A great number of heavy-polluted industrial enterprises have been moved out of the central areas of Chinese cities. However, the toxic lands that these companies left behind have been turned into residential developments, bringing an ever-increasing threat of poisoning.
Land previously used to store toxic chemicals is especially harmful, since the chemicals can leak into soil and ground water, creating a severe environmental hazard.
In recent years, urban land use restructuring programs vacated massive plots of toxic land, which later became residential areas. Many of sites hadn’t been treated to reduce the harmful effects before being redeveloped.
According to data provided by Professor Luo Yongming from the Institute of Soil Science at the Chinese Academy of Sciences, by 2008, a few thousand polluting enterprises had been moved out from the central areas of Jiangsu Province, Liaoning Province, Guangzhou City and Chongqing Municipality, and more than 20,000 hectares of industrial land was used for residential buildings.
Since 2004, a number of poisoning incidents have happened in China.
In April 2004, three workers were poisoned at the construction site of the Songjiazhuang Subway Station in Beijing. The land used to belong to a pesticide factory.
In July 2006, 20 mu (1.3 hectares) of land was vacated after a chemical factory was moved away from the South Ring Road in Suzhou, Jiangsu Province.
Before the Spring Festival in 2007, some workers were poisoned at a construction site in Heshan, Wuhan City, Hubei Province and later sent to the hospital. The land used to belong to the Wuhan Pesticide Factory.
To date, only a few toxic sites have been exposed to the public; there are still a great number of polluted sites that still threaten people’s health. The damaging effects of the land pollution may not show up for years or even tens of years, leaving many residents exposed.
The Love Canal neighborhood in the U.S. state of New York was originally used to bury toxic waste, and it was later filled and developed into a residential area in 1953. However, 24 years later, a large number of residents started to suffer from miscarriages, abnormalities and epilepsy. The cause of the problem was finally realized after investigation, and later became a U.S. Superfund site.
An insider pointed out that there are tens of thousands of polluted areas across the country, but only a small number of them have been identified and treated.
Because the costs for treatment can be extremely expensive and publicizing the information may cause panic, there are currently no regulations for compulsory evaluation of contamination risk before enterprises are moved off a site. Also there is currently no specific rule on who should be responsible for pollution treatment.

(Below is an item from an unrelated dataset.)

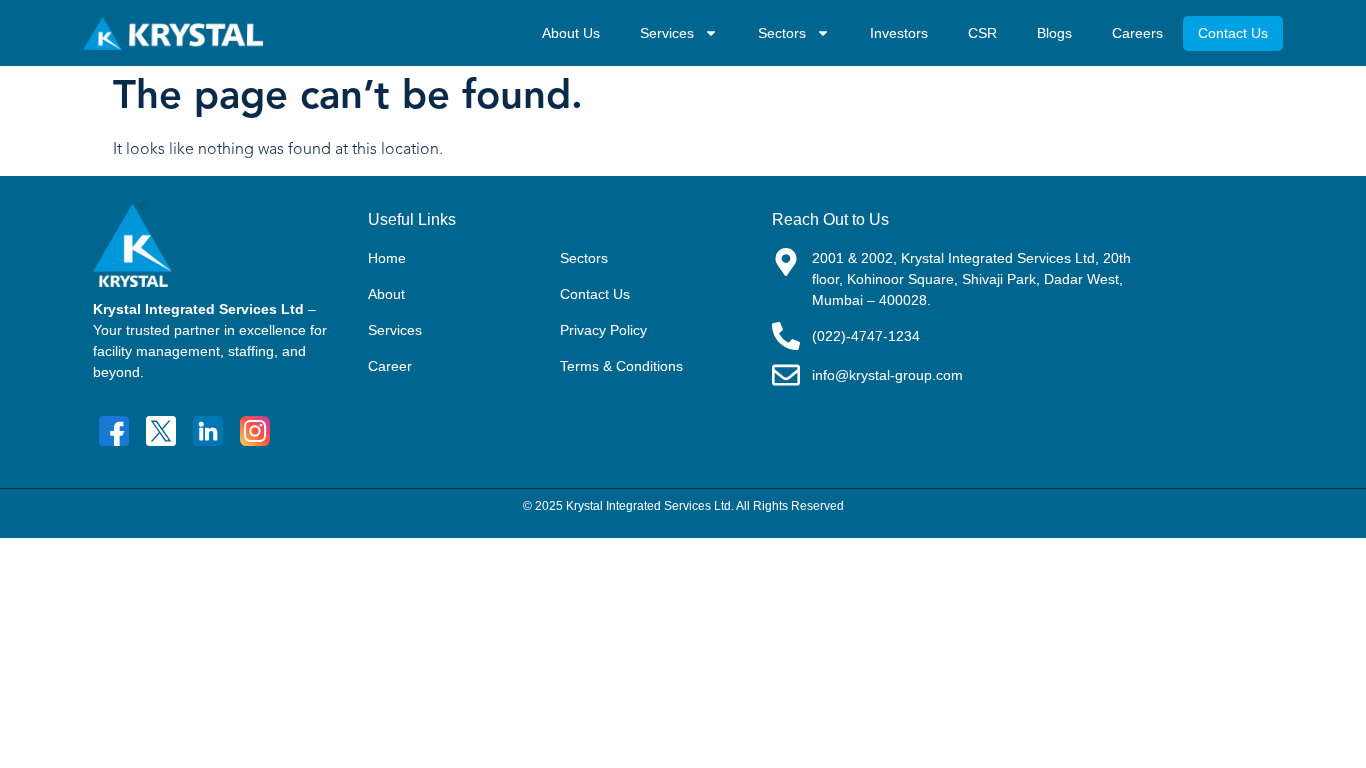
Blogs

From 2001 to 2005, a total of 142 factories were moved out of central Beijing, leaving 8.78 million square meters of reusable land. According to Li Jingdong from the Beijing Municipal Environmental Protection Bureau, only a dozen pieces of the land are known to be polluted, and only eight sites have been treated.
The release of toxic chemicals into the soil can last for a hundred years, not to mention the consequence of groundwater pollution. The influence and harm from untreated soil could last for a few hundred years or even longer. The later the treatment is processed, the more costs we will have to pay, both financially and with people’s lives.
Therefore, we must urgently carry out a thorough investigation on the existing and newly-added toxic land sites across the whole country, measuring the size of the affected area, degree of pollution, process of treatment and feasibility for reuse. To solve the potential problems, legislation and economic and environmental treatment measures must be taken as soon as possible.